**Your assignment**
From the entries, copy every line that carries the string "Given".

**Pixel coordinate grounding data**

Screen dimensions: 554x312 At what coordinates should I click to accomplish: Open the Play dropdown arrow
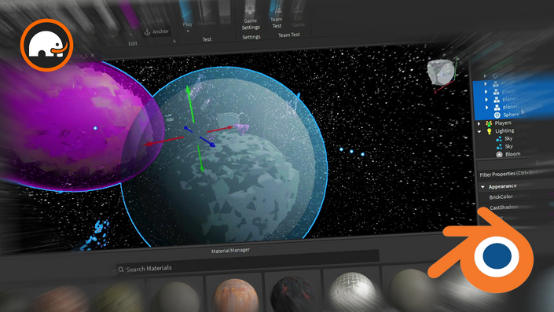tap(188, 31)
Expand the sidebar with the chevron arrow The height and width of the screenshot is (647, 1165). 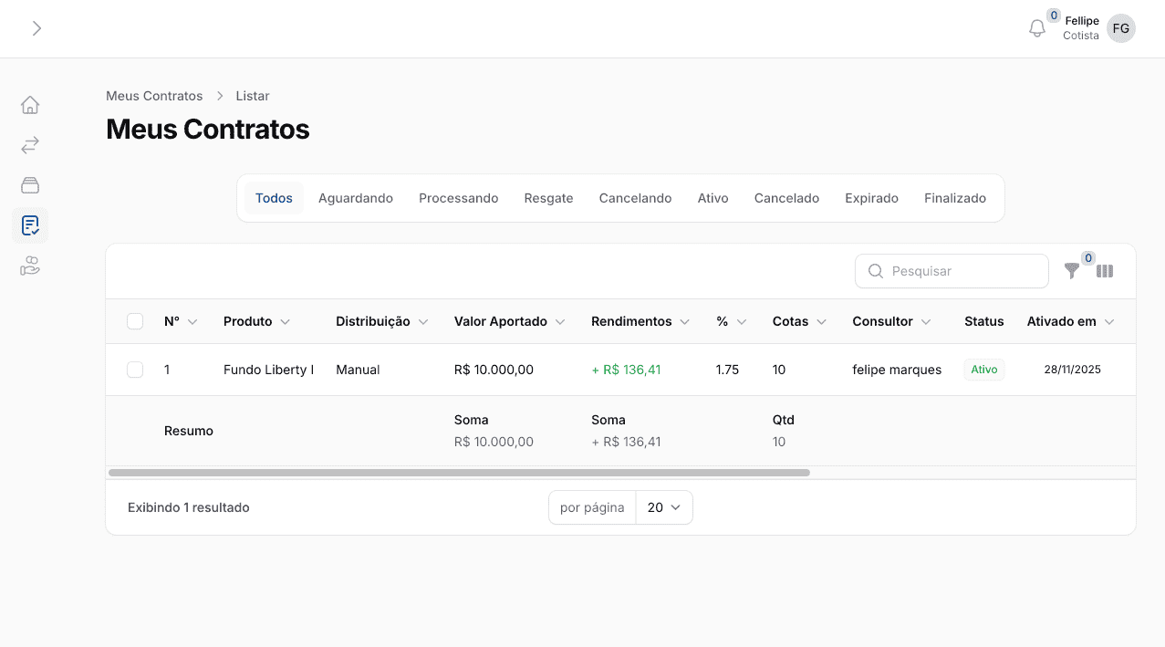(36, 28)
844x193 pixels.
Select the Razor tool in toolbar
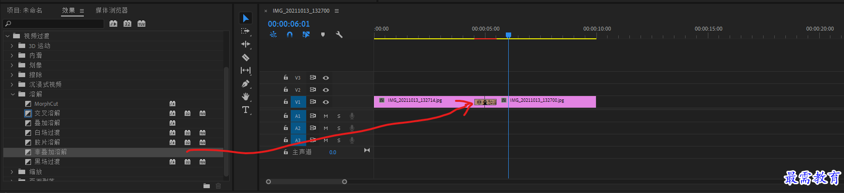click(x=246, y=57)
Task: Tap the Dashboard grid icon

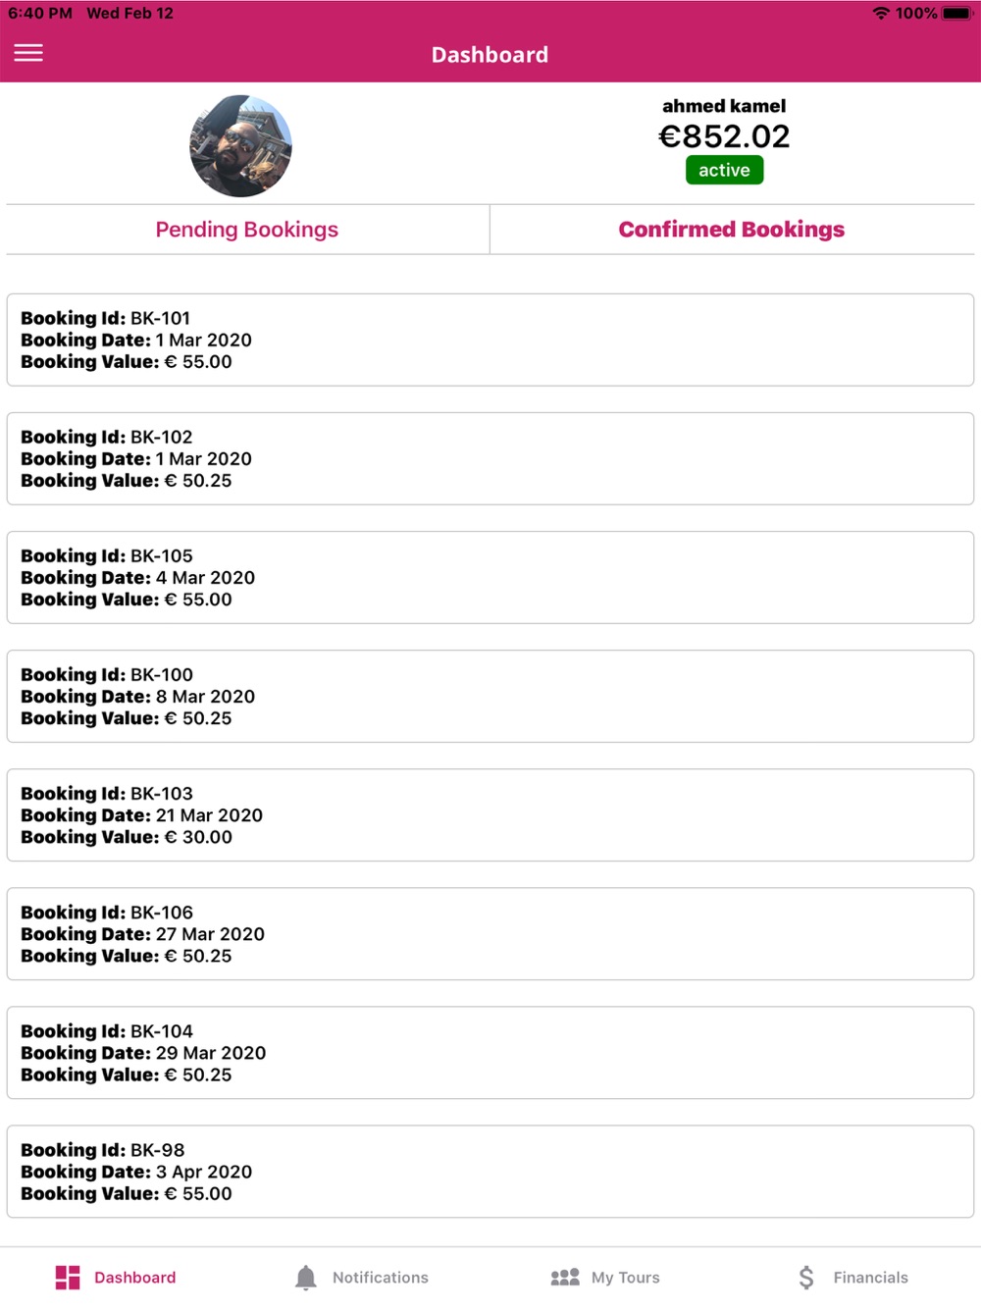Action: (x=68, y=1277)
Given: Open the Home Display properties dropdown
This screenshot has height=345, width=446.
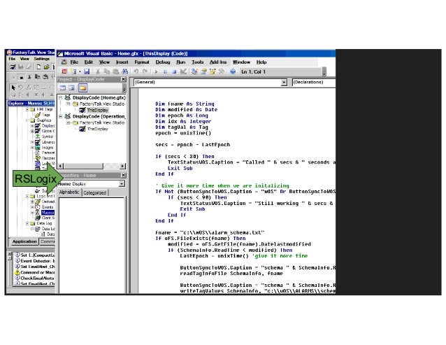Looking at the screenshot, I should [x=122, y=183].
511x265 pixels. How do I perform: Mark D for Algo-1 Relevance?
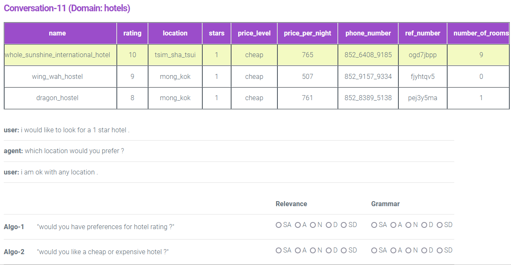(329, 225)
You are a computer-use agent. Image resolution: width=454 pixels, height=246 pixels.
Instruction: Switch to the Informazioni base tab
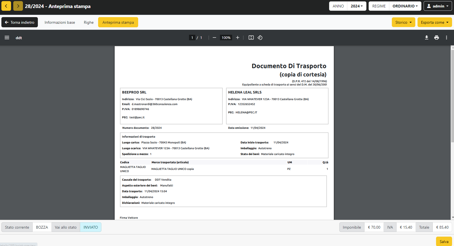[x=60, y=22]
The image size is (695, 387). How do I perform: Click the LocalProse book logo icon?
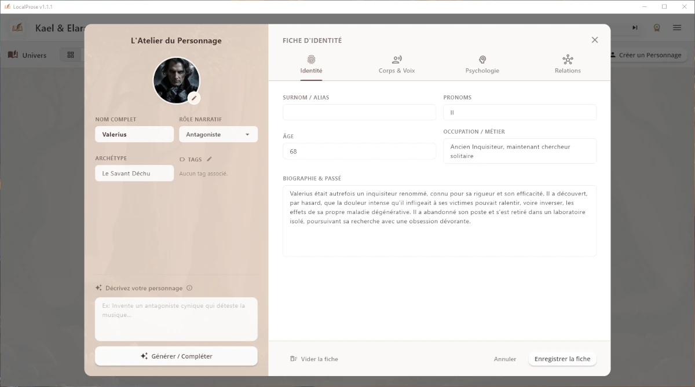17,28
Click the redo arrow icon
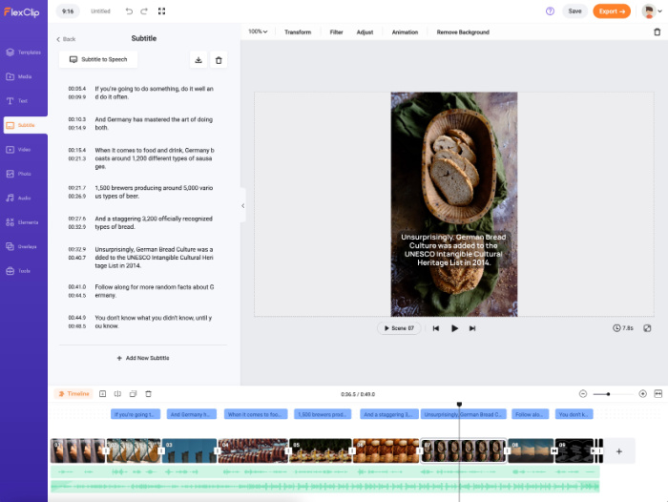Screen dimensions: 668x502 144,11
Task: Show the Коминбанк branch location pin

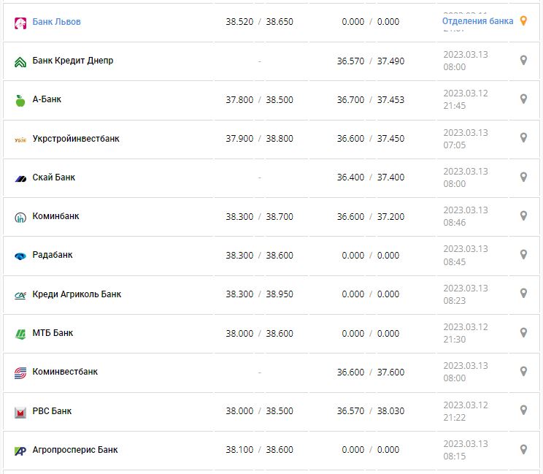Action: pos(523,215)
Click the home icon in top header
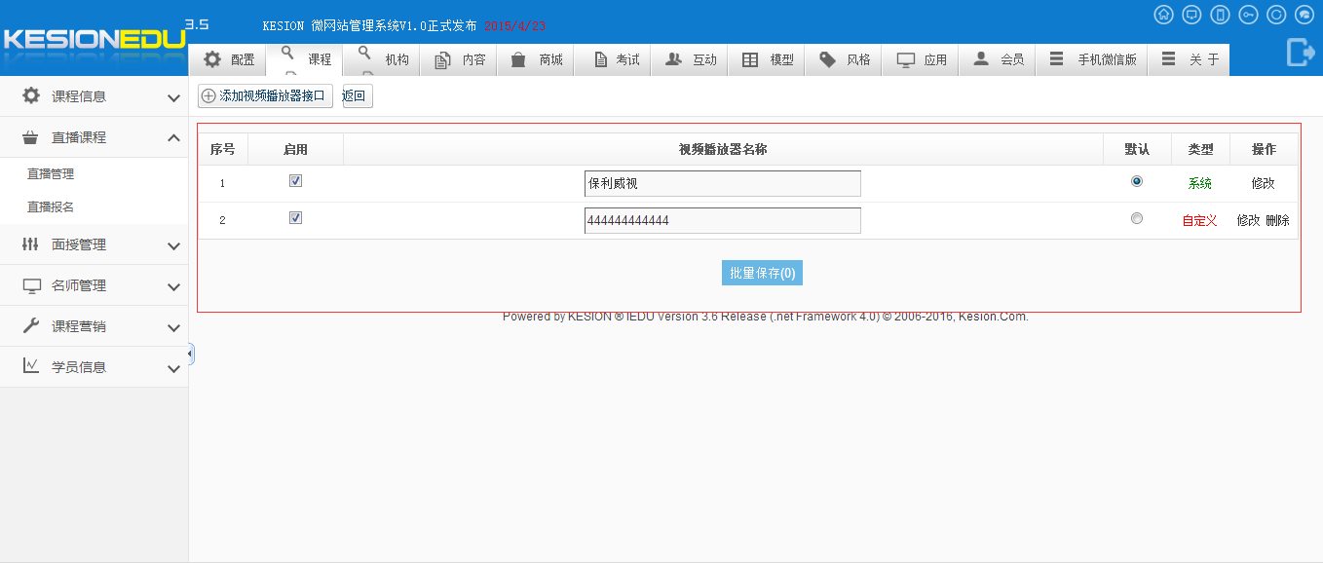 (x=1163, y=15)
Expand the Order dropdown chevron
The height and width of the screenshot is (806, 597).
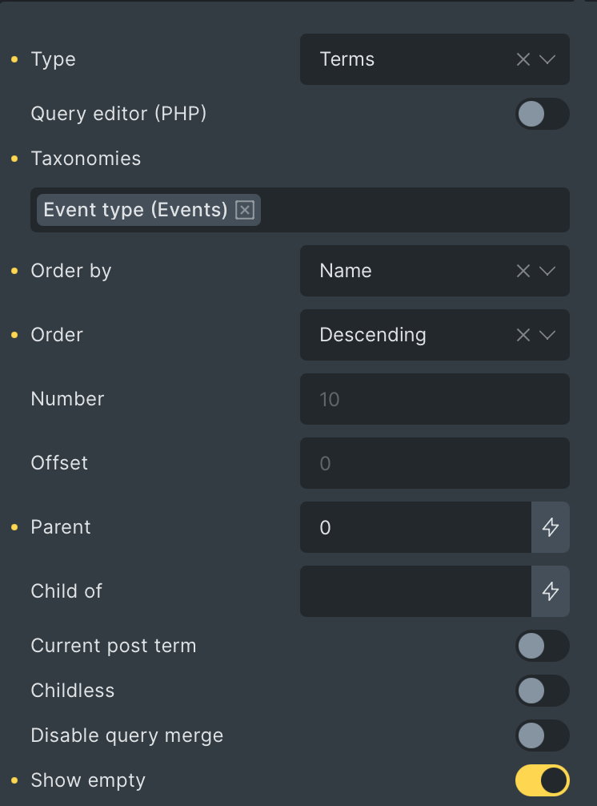[x=547, y=335]
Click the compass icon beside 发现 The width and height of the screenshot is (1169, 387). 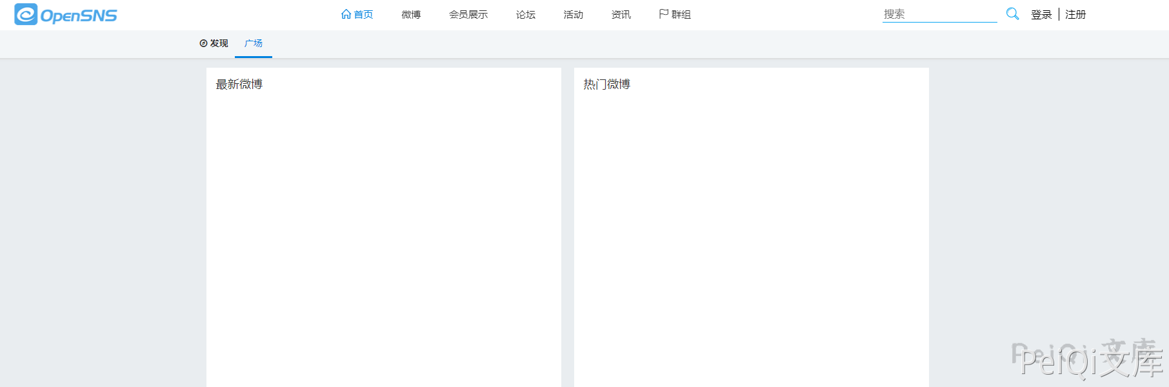point(203,43)
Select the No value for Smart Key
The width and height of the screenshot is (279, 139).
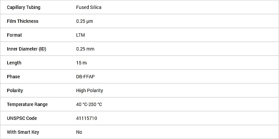pyautogui.click(x=79, y=132)
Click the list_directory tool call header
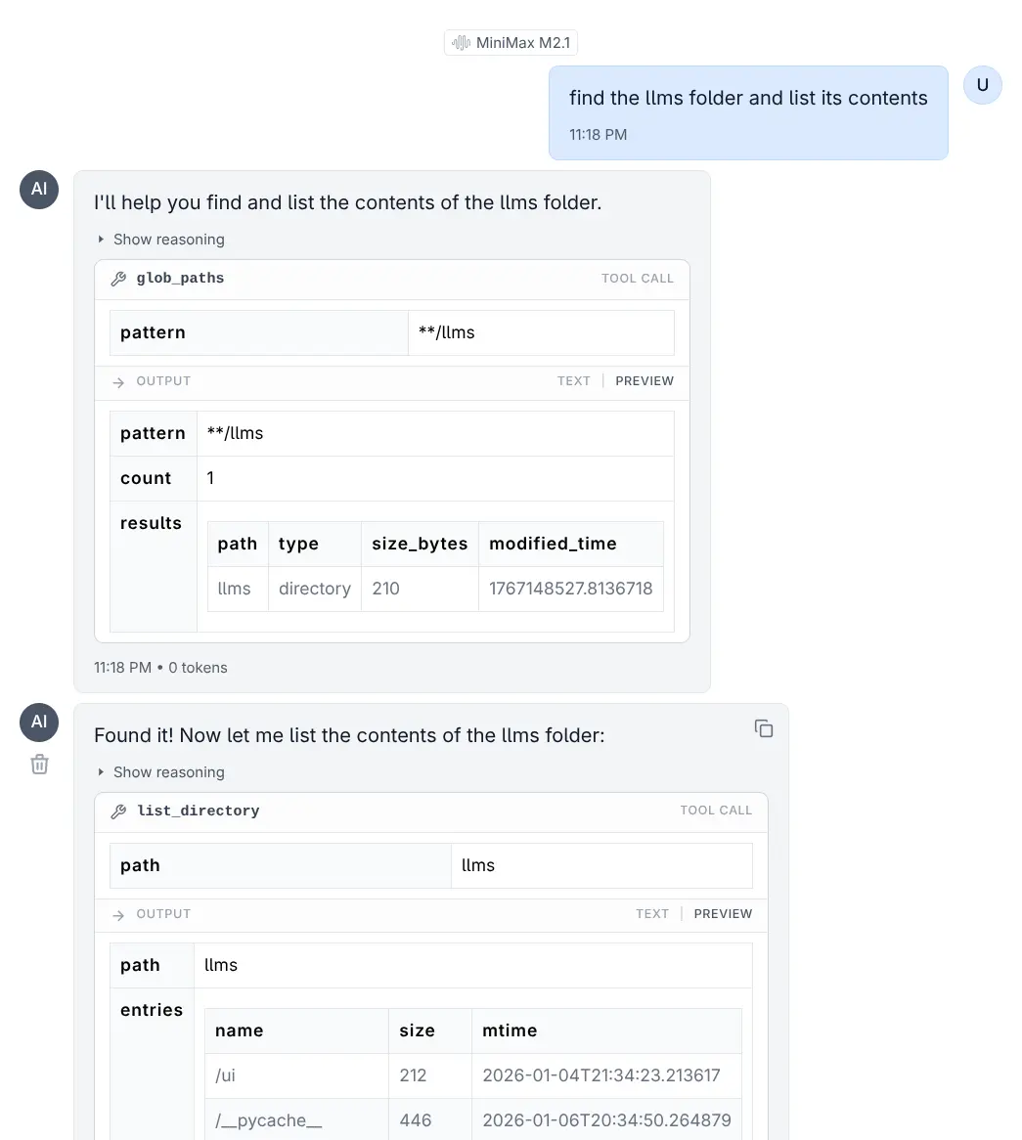This screenshot has height=1140, width=1022. click(430, 811)
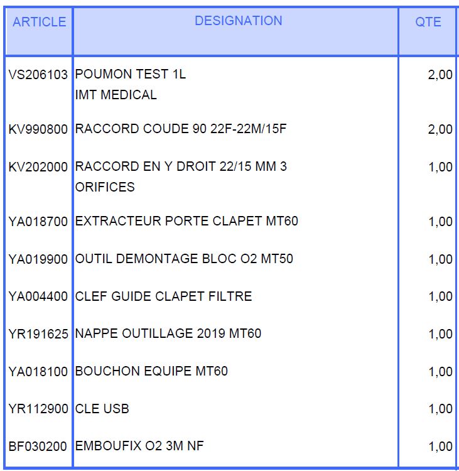Select article code KV202000
The image size is (459, 471).
[x=38, y=167]
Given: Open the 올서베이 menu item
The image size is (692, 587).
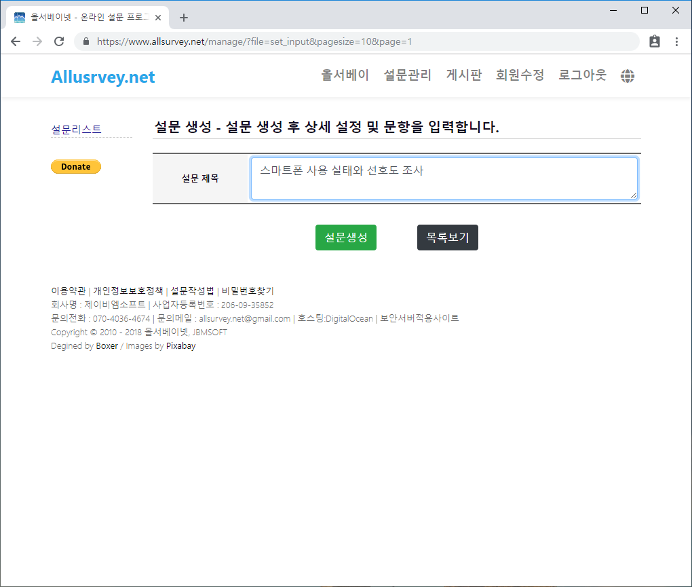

**Answer space**
Given: Open the Home Display properties dropdown
Given: Open the 올서베이 menu item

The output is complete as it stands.